La dispersion de ces domaines entre plusieurs bureaux d’enregistrement, dont Vantage of Convergence et d’autres entités, souligne une stratégie délibérée visant à compliquer les efforts de mise en conformité et à accroître la charge opérationnelle des équipes de protection de la marque. Un tel schéma d’attaque à plusieurs niveaux, mis en évidence par le comportement identifié dans le dossier UDRP, crée un risque important pour la réputation et une responsabilité juridique potentielle pour SEB S.A. L’utilisation de ces noms de domaine pour usurper l’identité de divisions régionales force la marque à investir dans des procédures juridiques répétitives, menant potentiellement à des réponses fragmentées dans diverses juridictions. Sans intervention rapide, de tels portefeuilles nuisent à la cohérence mondiale de la marque et exposent le plaignant à des responsabilités concernant les transactions clients effectuées sur ces plateformes d’imitation.
Analyse des conclusions de la commission : Mimétisme géographique et mauvaise foi dans le dossier D2026-2818
La commission a déterminé que l’inclusion de suffixes géographiques — tels que « australia », « hungary » ou « turkiye » — aux côtés de la marque KRUPS ne permet pas d’atténuer la similitude créant un risque de confusion. Dans le cadre de la politique UDRP, cette tactique d’ajout géographique est insuffisante pour créer une identité distincte et renforce au contraire la perception que ces sites sont des extensions officielles et régionalement autorisées de la marque du plaignant. Cette conclusion réaffirme que les noms de domaine incorporant une marque principale dans son intégralité, combinés à des qualificatifs basés sur la localisation, induisent intrinsèquement les consommateurs en erreur quant à la source du site web.

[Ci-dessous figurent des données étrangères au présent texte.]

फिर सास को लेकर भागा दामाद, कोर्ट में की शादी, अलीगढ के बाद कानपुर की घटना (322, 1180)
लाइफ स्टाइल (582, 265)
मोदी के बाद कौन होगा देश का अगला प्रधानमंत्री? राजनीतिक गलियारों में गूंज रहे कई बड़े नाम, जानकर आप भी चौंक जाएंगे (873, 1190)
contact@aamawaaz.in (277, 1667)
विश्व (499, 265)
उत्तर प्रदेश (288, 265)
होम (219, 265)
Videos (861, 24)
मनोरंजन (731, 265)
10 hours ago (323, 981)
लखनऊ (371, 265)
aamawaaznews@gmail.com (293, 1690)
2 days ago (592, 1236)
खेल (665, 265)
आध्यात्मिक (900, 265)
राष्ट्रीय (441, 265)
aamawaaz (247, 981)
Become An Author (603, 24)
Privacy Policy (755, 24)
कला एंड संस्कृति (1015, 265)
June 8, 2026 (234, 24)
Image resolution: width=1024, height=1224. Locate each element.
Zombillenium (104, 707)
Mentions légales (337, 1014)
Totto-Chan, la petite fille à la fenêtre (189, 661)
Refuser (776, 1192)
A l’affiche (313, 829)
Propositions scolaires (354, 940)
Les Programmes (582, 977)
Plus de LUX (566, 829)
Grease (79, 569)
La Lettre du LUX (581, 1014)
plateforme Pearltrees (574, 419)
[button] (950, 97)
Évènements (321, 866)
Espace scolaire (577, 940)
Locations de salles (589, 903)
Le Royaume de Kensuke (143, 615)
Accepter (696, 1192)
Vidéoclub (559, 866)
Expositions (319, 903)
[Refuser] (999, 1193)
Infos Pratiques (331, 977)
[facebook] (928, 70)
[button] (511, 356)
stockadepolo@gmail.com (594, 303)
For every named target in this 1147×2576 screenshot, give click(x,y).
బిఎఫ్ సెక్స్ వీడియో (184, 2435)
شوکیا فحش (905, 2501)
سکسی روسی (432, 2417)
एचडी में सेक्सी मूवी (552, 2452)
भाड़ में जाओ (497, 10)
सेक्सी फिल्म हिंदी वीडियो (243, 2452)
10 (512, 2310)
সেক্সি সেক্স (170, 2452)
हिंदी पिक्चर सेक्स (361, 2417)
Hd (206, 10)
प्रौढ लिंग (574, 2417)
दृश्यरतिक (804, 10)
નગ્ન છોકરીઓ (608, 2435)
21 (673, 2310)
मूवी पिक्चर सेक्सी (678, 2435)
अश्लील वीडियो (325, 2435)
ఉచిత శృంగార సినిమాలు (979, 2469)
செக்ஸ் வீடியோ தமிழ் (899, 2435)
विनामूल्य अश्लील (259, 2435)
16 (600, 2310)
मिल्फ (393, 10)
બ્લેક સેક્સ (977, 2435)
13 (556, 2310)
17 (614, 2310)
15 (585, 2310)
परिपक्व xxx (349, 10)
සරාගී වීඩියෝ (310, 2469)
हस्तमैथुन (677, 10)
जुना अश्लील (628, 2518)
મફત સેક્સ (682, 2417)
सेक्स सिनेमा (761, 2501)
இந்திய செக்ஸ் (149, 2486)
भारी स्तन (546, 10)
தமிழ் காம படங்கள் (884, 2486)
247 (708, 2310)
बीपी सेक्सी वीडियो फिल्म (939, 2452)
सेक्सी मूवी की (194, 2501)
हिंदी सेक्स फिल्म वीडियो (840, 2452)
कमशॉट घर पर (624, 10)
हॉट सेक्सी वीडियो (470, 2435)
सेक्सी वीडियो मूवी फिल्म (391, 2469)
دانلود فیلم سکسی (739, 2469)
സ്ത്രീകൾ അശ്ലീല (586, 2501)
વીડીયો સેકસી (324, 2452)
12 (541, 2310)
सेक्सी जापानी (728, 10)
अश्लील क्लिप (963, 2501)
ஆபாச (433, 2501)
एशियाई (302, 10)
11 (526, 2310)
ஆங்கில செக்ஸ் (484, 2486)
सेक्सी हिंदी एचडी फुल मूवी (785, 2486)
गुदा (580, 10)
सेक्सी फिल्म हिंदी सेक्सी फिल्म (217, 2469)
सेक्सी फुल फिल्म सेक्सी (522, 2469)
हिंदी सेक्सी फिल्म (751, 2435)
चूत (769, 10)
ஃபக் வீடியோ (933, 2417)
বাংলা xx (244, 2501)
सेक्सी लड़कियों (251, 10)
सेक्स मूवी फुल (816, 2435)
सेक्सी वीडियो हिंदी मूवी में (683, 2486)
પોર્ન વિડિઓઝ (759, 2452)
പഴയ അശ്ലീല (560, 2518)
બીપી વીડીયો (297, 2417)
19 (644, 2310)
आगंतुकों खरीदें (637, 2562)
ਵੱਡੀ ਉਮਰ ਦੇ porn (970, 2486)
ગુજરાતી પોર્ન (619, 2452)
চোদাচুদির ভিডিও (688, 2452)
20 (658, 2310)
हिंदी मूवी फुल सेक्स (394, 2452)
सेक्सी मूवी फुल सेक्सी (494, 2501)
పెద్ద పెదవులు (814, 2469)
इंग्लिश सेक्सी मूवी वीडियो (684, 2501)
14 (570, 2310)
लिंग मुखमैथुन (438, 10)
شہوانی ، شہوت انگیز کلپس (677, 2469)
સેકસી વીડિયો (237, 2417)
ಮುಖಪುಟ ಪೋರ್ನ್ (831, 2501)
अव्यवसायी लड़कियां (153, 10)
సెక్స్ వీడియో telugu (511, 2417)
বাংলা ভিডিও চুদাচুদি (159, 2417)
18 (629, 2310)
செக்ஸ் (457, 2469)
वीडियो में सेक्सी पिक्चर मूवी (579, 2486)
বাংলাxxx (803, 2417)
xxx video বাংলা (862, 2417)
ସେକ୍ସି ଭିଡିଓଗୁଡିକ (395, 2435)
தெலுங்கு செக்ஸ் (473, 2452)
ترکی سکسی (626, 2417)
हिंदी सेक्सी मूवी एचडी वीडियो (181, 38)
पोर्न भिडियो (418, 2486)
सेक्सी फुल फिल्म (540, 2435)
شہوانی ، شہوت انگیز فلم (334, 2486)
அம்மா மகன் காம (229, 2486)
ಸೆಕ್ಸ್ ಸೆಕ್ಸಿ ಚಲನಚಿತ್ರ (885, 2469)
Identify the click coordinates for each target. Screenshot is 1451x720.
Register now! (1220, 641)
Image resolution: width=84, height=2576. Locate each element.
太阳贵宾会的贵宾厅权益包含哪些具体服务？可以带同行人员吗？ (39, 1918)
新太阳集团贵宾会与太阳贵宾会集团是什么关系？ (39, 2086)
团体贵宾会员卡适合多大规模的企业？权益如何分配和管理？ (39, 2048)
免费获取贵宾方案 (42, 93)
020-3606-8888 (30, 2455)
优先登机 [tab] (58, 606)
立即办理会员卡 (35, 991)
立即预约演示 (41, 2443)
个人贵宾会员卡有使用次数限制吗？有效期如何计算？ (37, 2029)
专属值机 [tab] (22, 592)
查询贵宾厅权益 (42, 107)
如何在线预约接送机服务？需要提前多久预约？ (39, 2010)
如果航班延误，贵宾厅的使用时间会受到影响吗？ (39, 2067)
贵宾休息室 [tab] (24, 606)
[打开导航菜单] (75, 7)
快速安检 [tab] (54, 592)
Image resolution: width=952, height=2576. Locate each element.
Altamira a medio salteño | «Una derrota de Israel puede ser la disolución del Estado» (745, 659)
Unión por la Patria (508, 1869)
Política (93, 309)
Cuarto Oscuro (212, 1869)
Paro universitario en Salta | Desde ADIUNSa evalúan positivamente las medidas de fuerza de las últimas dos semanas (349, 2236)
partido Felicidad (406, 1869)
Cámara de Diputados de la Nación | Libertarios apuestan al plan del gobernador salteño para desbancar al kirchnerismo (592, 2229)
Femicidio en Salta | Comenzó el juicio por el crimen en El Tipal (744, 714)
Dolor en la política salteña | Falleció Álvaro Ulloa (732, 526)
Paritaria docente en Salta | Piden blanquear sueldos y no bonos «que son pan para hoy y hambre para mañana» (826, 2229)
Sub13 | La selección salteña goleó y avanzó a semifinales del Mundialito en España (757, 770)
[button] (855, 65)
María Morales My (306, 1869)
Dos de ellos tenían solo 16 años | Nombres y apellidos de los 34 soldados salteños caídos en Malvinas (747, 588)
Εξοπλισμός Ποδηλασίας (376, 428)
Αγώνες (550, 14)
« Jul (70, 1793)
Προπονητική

Concernant les droits et intérêts légitimes, le plaignant a établi avec succès qu’aucune autorisation, licence ou affiliation n’existait entre SEB S.A. et les défendeurs. L’absence de preuves concernant le fait que les défendeurs soient communément connus sous les noms contestés, combinée à l’absence de réponse formelle de leur part, a soutenu la détermination de la commission selon laquelle aucun intérêt légitime n’existait. La présence de paniers d’achat fonctionnels et de fonctionnalités d’enregistrement de compte a davantage souligné que les domaines n’étaient pas utilisés à des fins commerciales légitimes ou équitables, mais plutôt pour des activités commerciales trompeuses.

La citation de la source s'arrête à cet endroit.